D’autres facteurs pourraient contribuer encore davatange à l’éloignement entre les États-Unis et le sous-continent. Si M. Trump devait tenir sa promesse de renégocier les accords commerciaux liant son pays et d’imposer des droits de douane sur divers produits en concurrence avec la production latino-américaine, il ferait alors plus que les présidents Chávez, Correa ou Evo Morales (le président de la Bolivie) pour lutter contre le libre-échange et la mainmise des entreprises du Nord sur la région.
Dans ce domaine, il devrait toutefois affronter l’opposition — vive — de l’élite économique de son pays. Une élite dont il a déjà nommé divers représentants au sein de son cabinet, y compris au département d’État, et qui, par ailleurs, ne manque pas de porte-voix au Congrès.
Intrusion chinoise
Au milieu de toutes ces interrogations, une certitude : la principale menace pour l’hégémonie américaine dans la région proviendra de Chine. L’accroissement des investissements et des prêts de l’empire du Milieu aux pays latino-américains a contribué à éroder le poids financier et économique de Washington. Les échanges commerciaux ont bondi d’environ 13 milliards de dollars en 2000 à... 262 milliards de dollars en 2013, propulsant la Chine au deuxième rang des destinataires des exportations régionales. Si les investissements chinois soulèvent les mêmes problèmes sociaux et environnementaux que ceux des États-Unis, ils ne comportent en général pas de clause de contrepartie politique locale — une différence de taille. L’expansion économique de la Chine dans la région a donc représenté une aubaine pour les gouvernements progressistes, puisqu’elle leur a permis de mettre en œuvre des politiques sociales audacieuses. Entre 2002 et 2014, la pauvreté en Amérique latine a baissé de 44 à 28 %, après avoir augmenté au cours des vingt-deux années précédentes.
Si le ralentissement de la croissance chinoise a eu un impact négatif sur la région, Pékin semble déterminé à prendre de plus en plus de place dans les domaines économique et politique. La décision de M. Trump de dénoncer le partenariat transpacifique (TPP) offre de nouvelles perspectives pour le commerce et les investissements chinois, comme le président Xi Jinping n’a pas manqué de le souligner fin novembre lors d’un voyage au Chili, en Équateur et au Pérou. Face à une administration américaine imprévisible et potentiellement hostile, qui a déclaré son intention de résister à l’influence chinoise en Asie de l’Est, l’appel de M. Xi à une « nouvelle ère de relations avec l’Amérique latine (7) » dénote son ambition stratégique de développer ses relations commerciales et diplomatiques dans l’« arrière-cour » américaine.
Alexander Main
Analyste politique au Center for Economic and Policy Research (CEPR), Washington, DC.

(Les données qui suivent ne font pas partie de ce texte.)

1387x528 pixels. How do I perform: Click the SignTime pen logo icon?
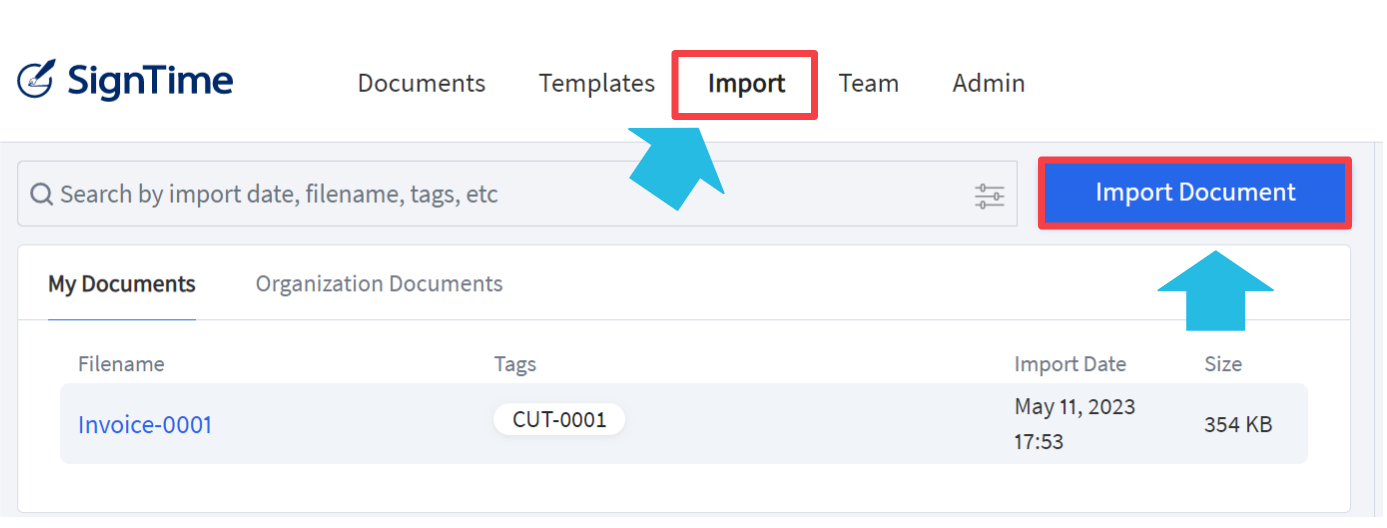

(3) Cf. « “A new chapter of engagement” : Obama and the Honduran coup » (PDF), Nacla Reporting on the Americas, North American Congress on Latin America, New York, janvier 2010.

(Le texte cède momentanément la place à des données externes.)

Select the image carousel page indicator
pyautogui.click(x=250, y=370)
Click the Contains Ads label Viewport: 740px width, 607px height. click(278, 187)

(4) Lire « Au Venezuela, la tentation du coup de force », Le Monde diplomatique, avril 2014.
(5) Lire Laurent Delcourt, « Printemps trompeur au Brésil », Le Monde diplomatique, mai 2016.
(6) Mark Perry, « James Mattis’ 33-year grudge against Iran », Politico Magazine, New York, 4 décembre 2016.
(7) Matt Ferchen, « What’s new about Xi’s “new era” of China-Latin America Relations ? », The Diplomat, 26 novembre 2016.